As chair of NIRSA’s Government Affairs Committee, monitoring and speaking out on state and federal policy issues that can impact our daily operations, our students, and our staff is a normal part of my work. However, I recently had the opportunity to take that work to the next level—to the Hill to be exact.
I had the privilege of being a part of this year’s NASPA Hill Days. This experience is a hands-on opportunity to lobby for issues that affect the student affairs profession and higher education more broadly. This is the third year NASPA has run this event; it is open to both members and non-members. NASPA provides attendees with information regarding the pertinent issues, as well as the legislative process. This year, we focused on three issues:
- Campus Responsibilities for Sexual Violence Prevention & Response (Title IX)
- Priorities for Higher Education Act Reauthorization (HEA)
- Immigration Policy and Higher Education (DACA)
Leading up to the Hill Day itself, we were put into groups based on our states and provided a liaison from NASPA as well as a veteran of the program. We communicated about the process and talking points monthly through conference calls, as well as attending a number of webinars to prepare us for our conversations with our elected officials.

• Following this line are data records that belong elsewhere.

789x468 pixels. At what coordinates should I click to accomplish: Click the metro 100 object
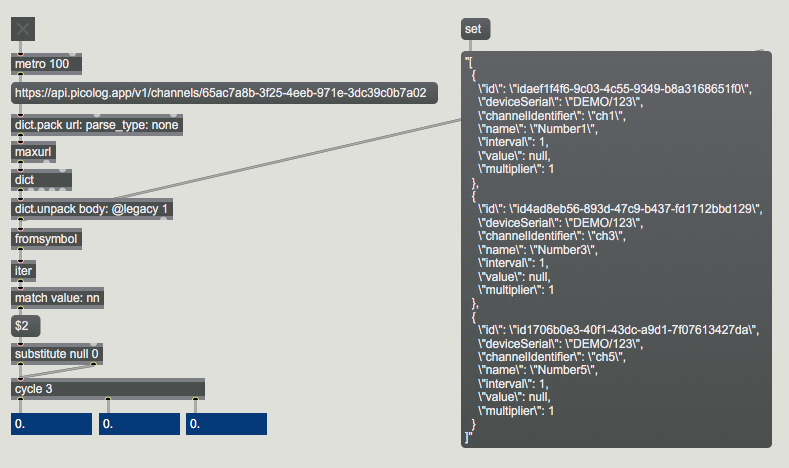coord(46,64)
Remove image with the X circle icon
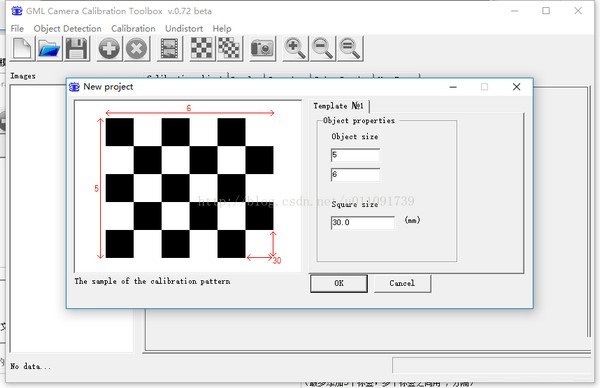This screenshot has height=388, width=600. (x=137, y=49)
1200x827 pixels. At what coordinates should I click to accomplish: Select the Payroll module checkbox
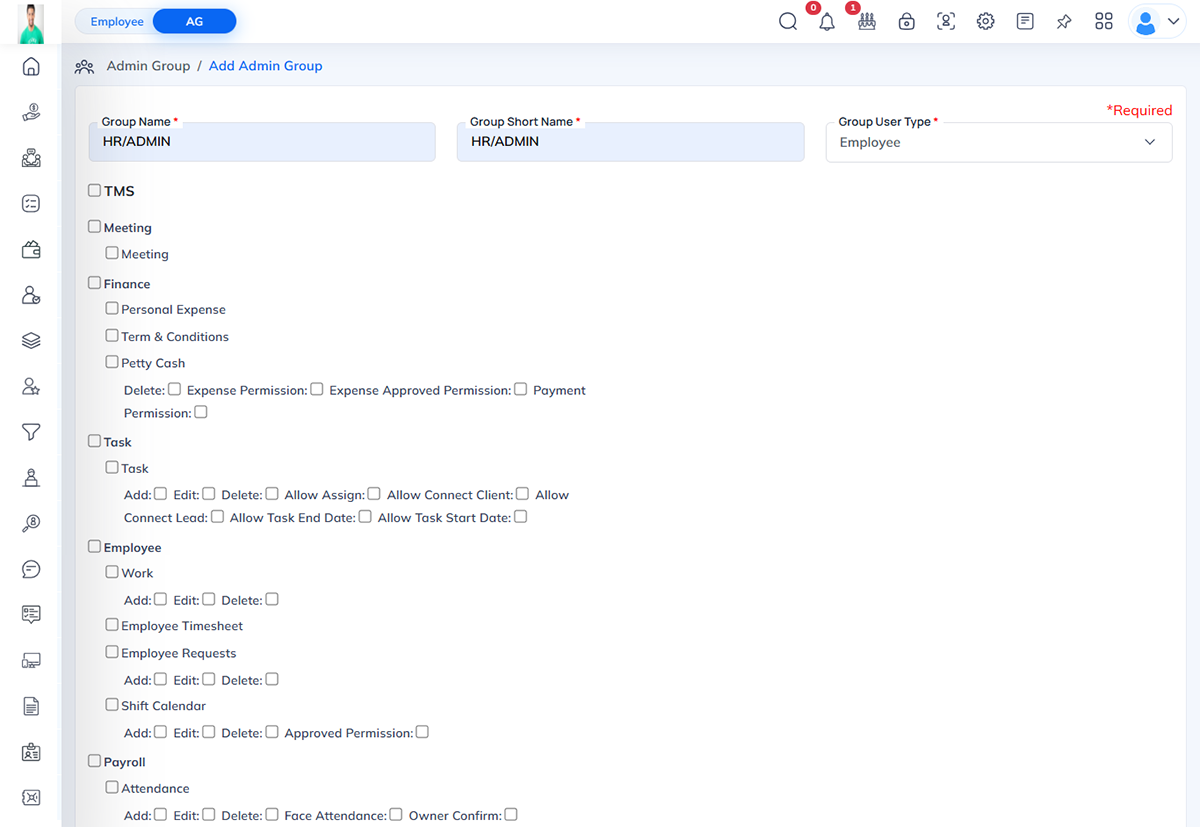point(94,761)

Upon arrival in Washington D.C. we were provided an overview of the process and support materials, as well as additional information regarding each of the topics. Things change daily in regard to bills being introduced and changes in legislation, so it was important that we had the most up to date information as we entered into our meetings.
During our orientation we had two panels of individuals speak to us about the Hill Day process as well as provide us with advice. The first panel were representatives from a number of organizations, including the Hispanic Association of Colleges and Universities, Higher Education, The Education Trust, American Council on Education, and National College Access Network. The second panel consisted of staffers from the Hill. These presentations provided us with insight into the culture on the Hill as well as pertinent information about current discussions surrounding the legislation we were there to discuss.
We were able to make contact with the staff of the elected representatives from our states to schedule our meetings. This was a fascinating process and provided some insight into the overall process of lobbying. This was new for the Hill Days process this year, as the NASPA staff had conducted all the meeting scheduling in the past. Those who had been through this program previously said they really liked being able to schedule the meetings themselves. I believe allowing us to contact the staffers directly to set up the meetings gave us a little more weight with the staffers and officials.
We set our meetings according to the schedule of our elected representatives, and each meeting was scheduled for 30 minutes, although most did not last that long. These were very quick and to the point meetings. It was an interesting process, being able to provide information to the staffers that we hoped they would bring back to their bosses. Each person in our small group had a topic to provide information about; this provided each of us with a chance to have our voices heard by the staffers. In one case, we were able to meet with the actual representative—it was great to be able to speak directly to the person whose support you’re seeking.
While it’s unlikely our discussions will ever make news, the fact that student affairs professionals were about to hold 88 meetings over the course of one day to speak to the impact and concerns regarding Title IX, HEA, and DACA is very powerful. This program is a significant way for organizations of higher education to get in front of the elected officials and have our voices heard. It’s important that we are an active part of the process, assisting with bringing positive change to the landscape of higher education.